• STATED PROBLEM: Count the lines below that contain the word "Open". Reply with the number alone.

- - - - - - -

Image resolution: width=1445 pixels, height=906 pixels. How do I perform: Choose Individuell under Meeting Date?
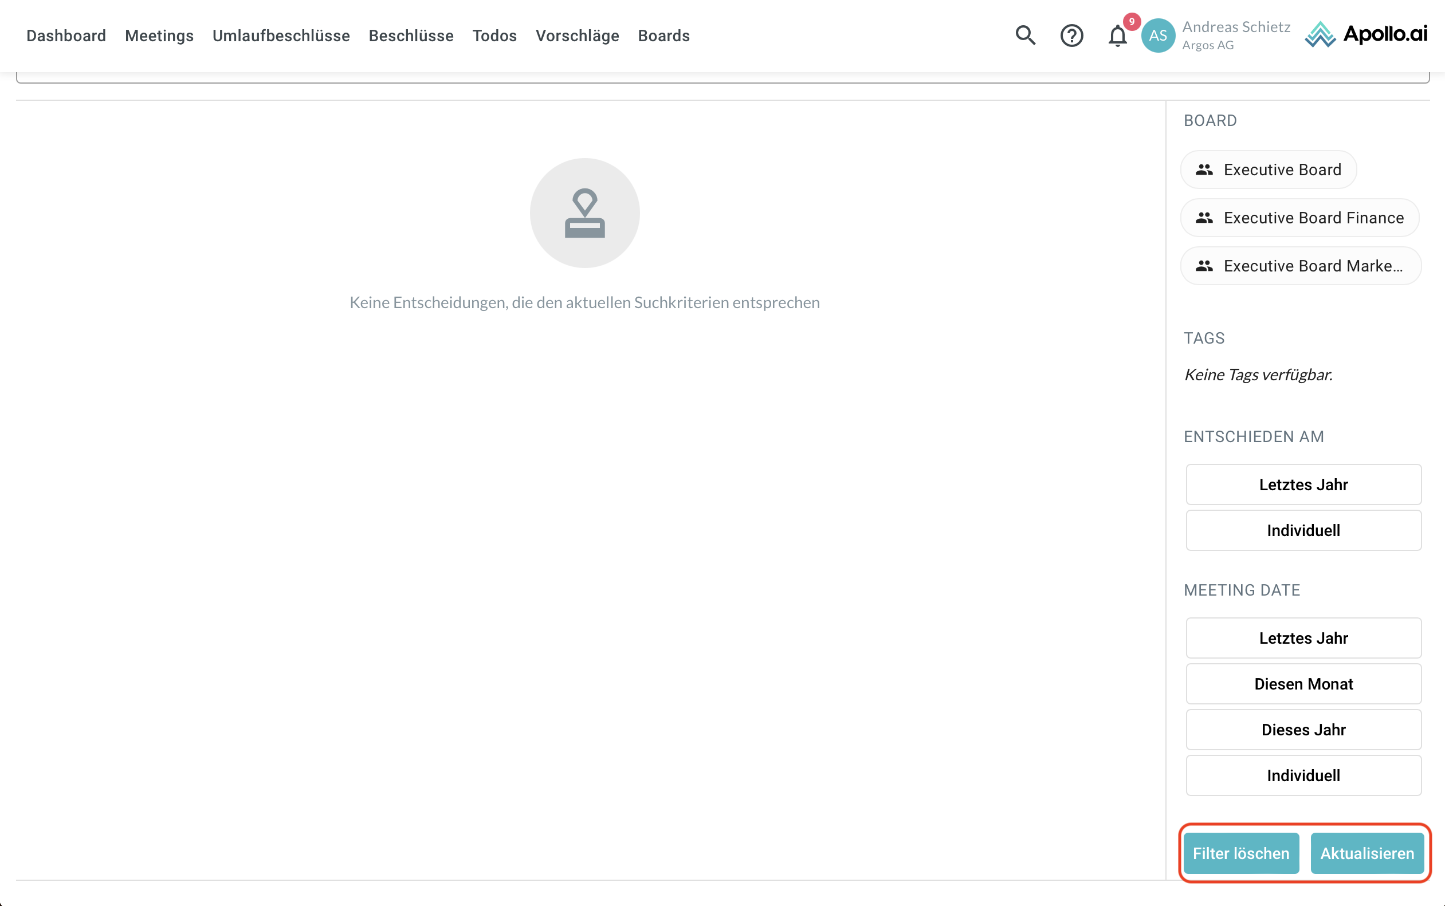point(1303,775)
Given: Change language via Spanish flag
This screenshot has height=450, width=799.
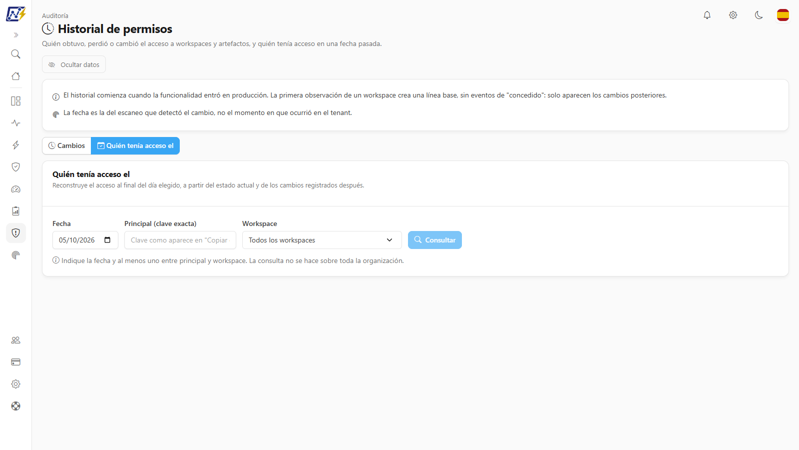Looking at the screenshot, I should pyautogui.click(x=783, y=15).
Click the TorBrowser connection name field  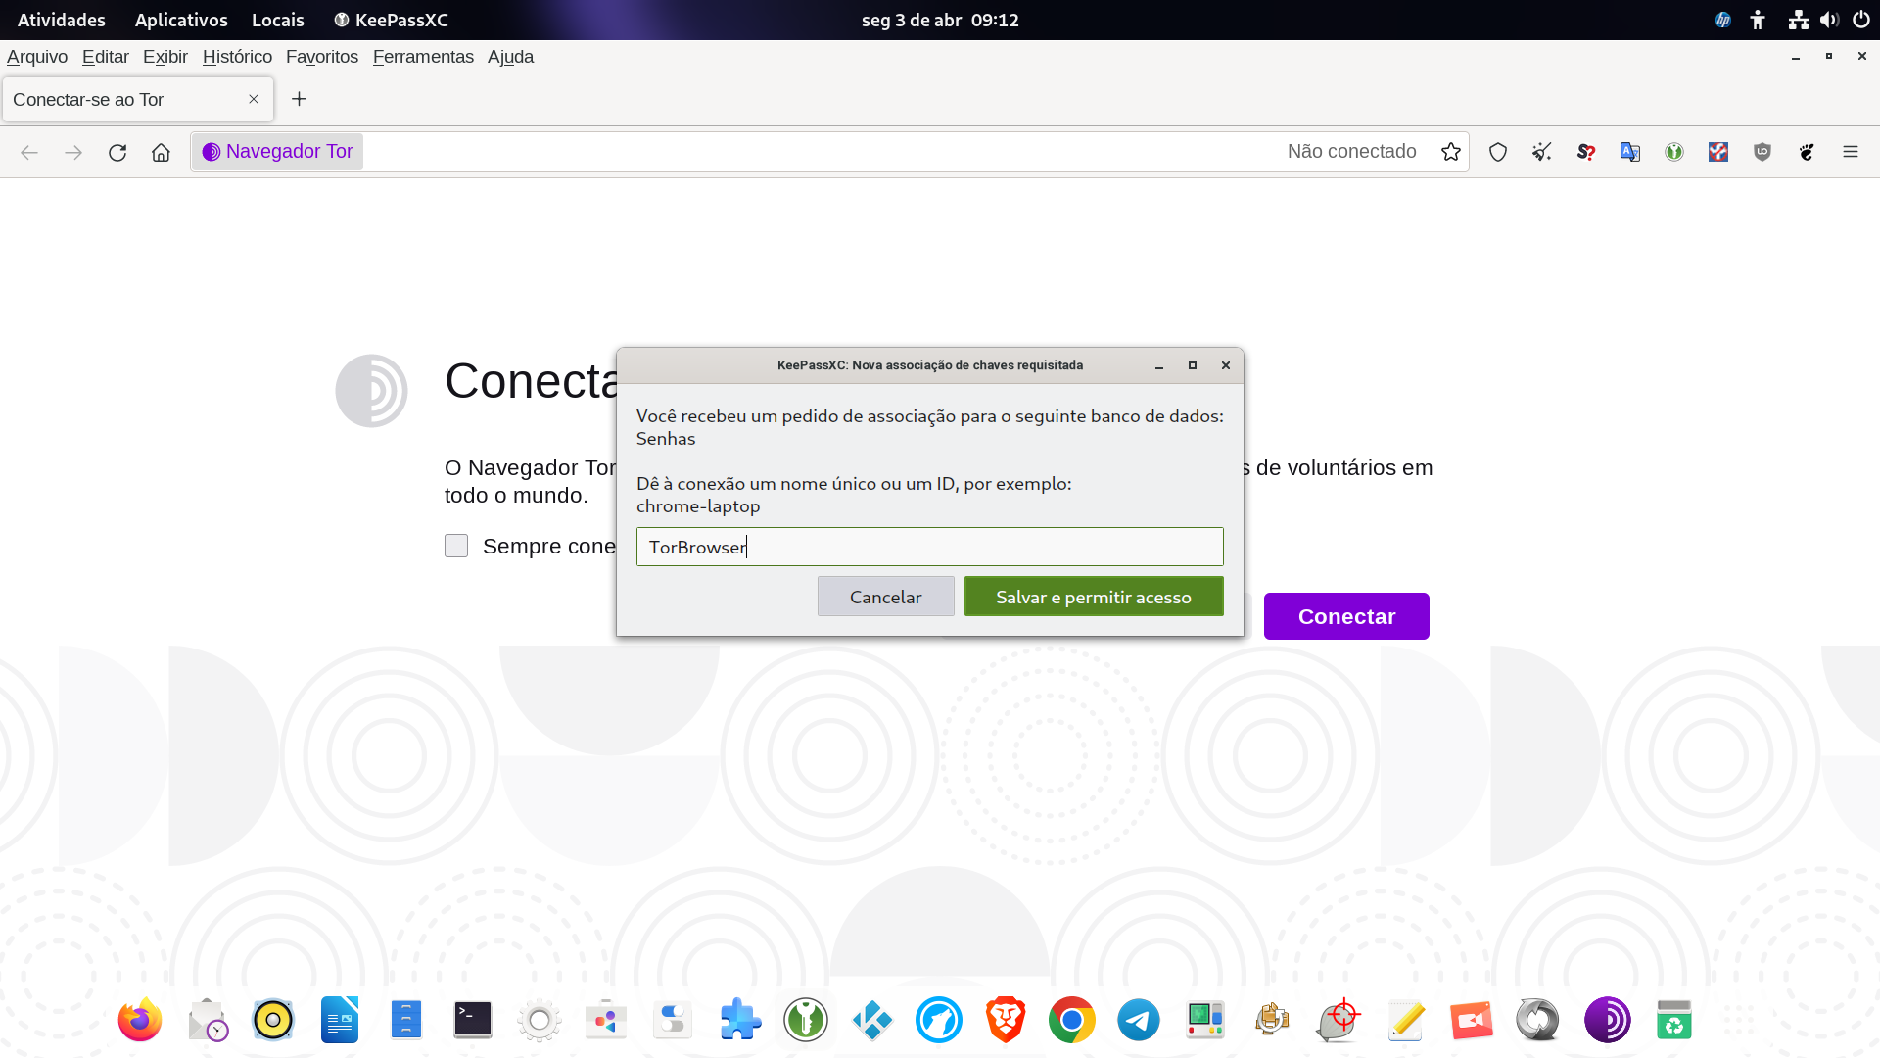pyautogui.click(x=929, y=547)
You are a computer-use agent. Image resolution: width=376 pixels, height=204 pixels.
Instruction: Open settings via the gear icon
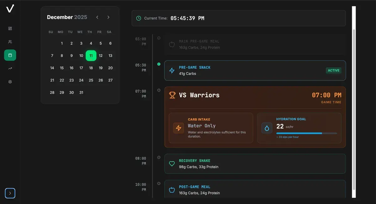10,82
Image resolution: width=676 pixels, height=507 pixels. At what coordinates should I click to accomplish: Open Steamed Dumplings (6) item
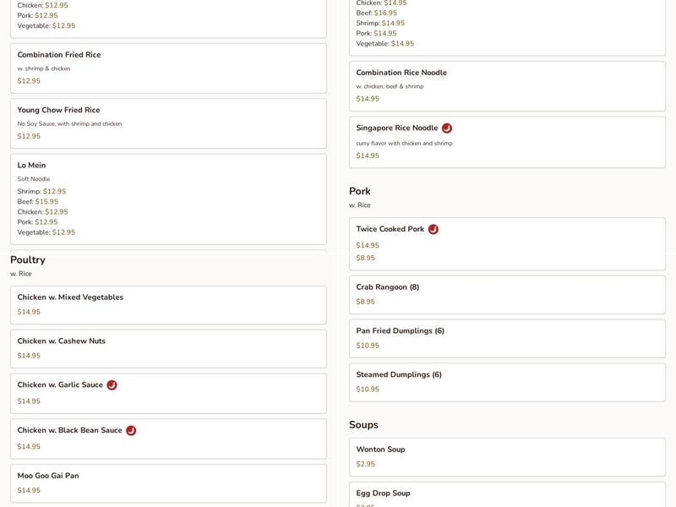507,382
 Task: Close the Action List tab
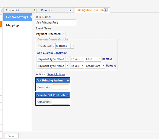35,10
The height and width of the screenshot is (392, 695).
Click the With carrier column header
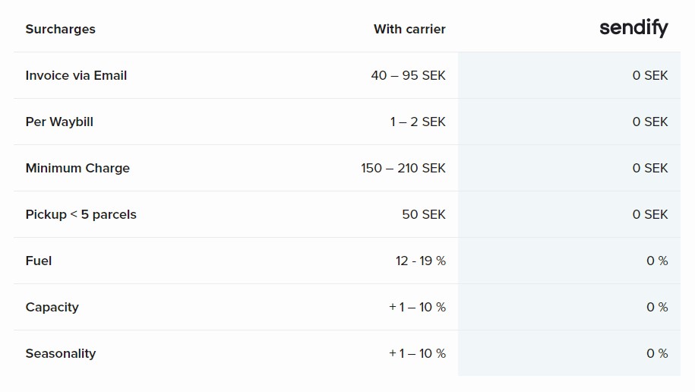tap(409, 30)
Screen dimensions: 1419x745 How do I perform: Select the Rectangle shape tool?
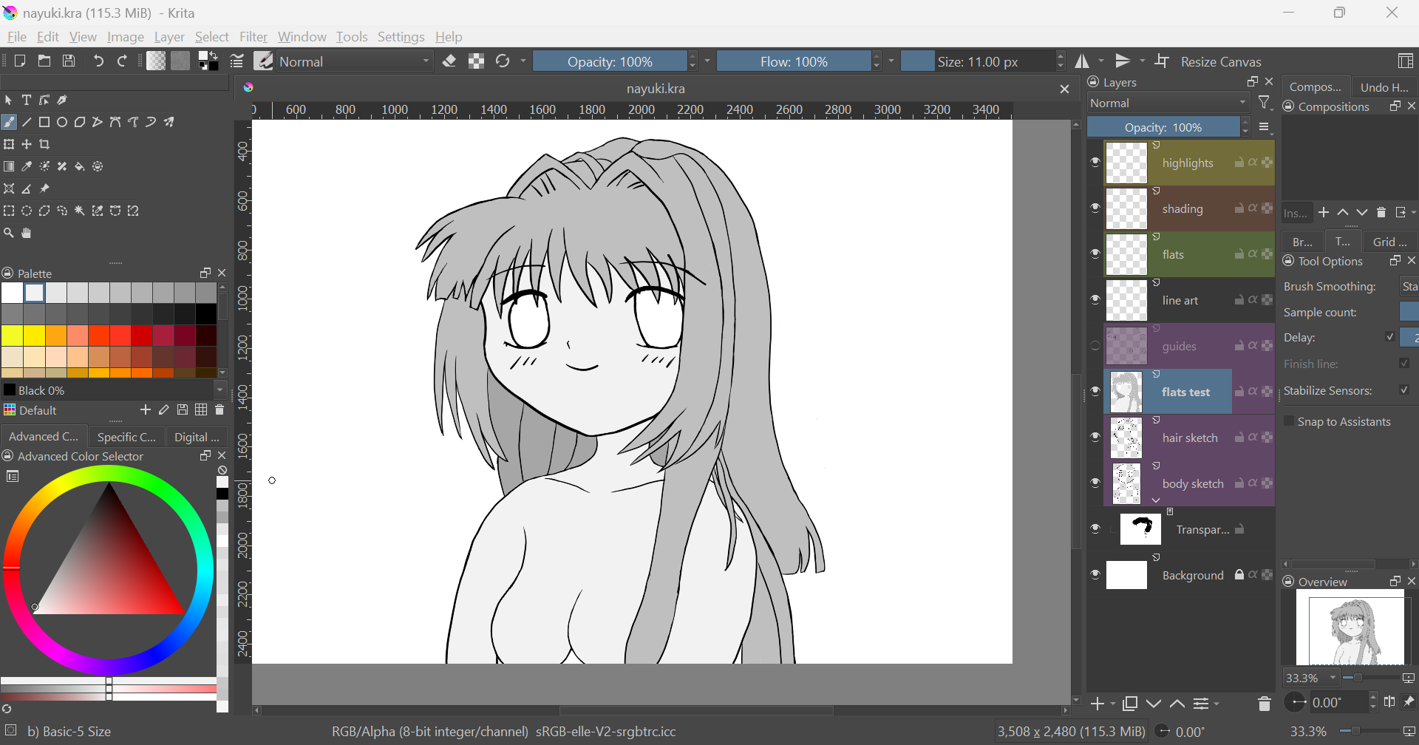(x=44, y=123)
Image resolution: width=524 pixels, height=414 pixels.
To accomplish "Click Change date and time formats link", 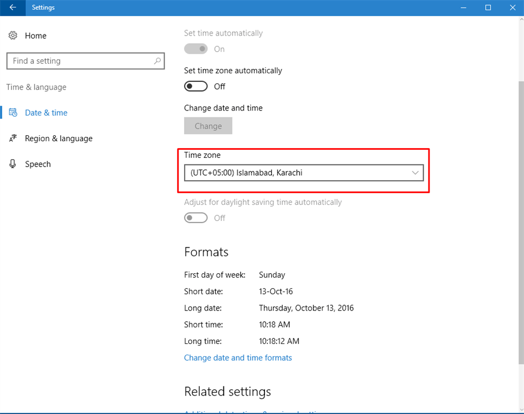I will (x=238, y=357).
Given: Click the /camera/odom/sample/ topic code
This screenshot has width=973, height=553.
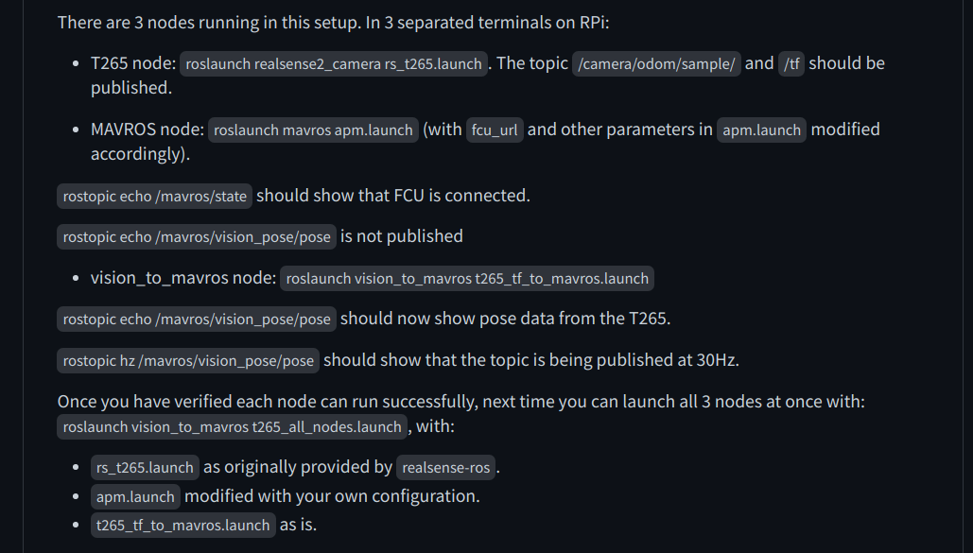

- - - - - - -

• TASK SOLUTION: 2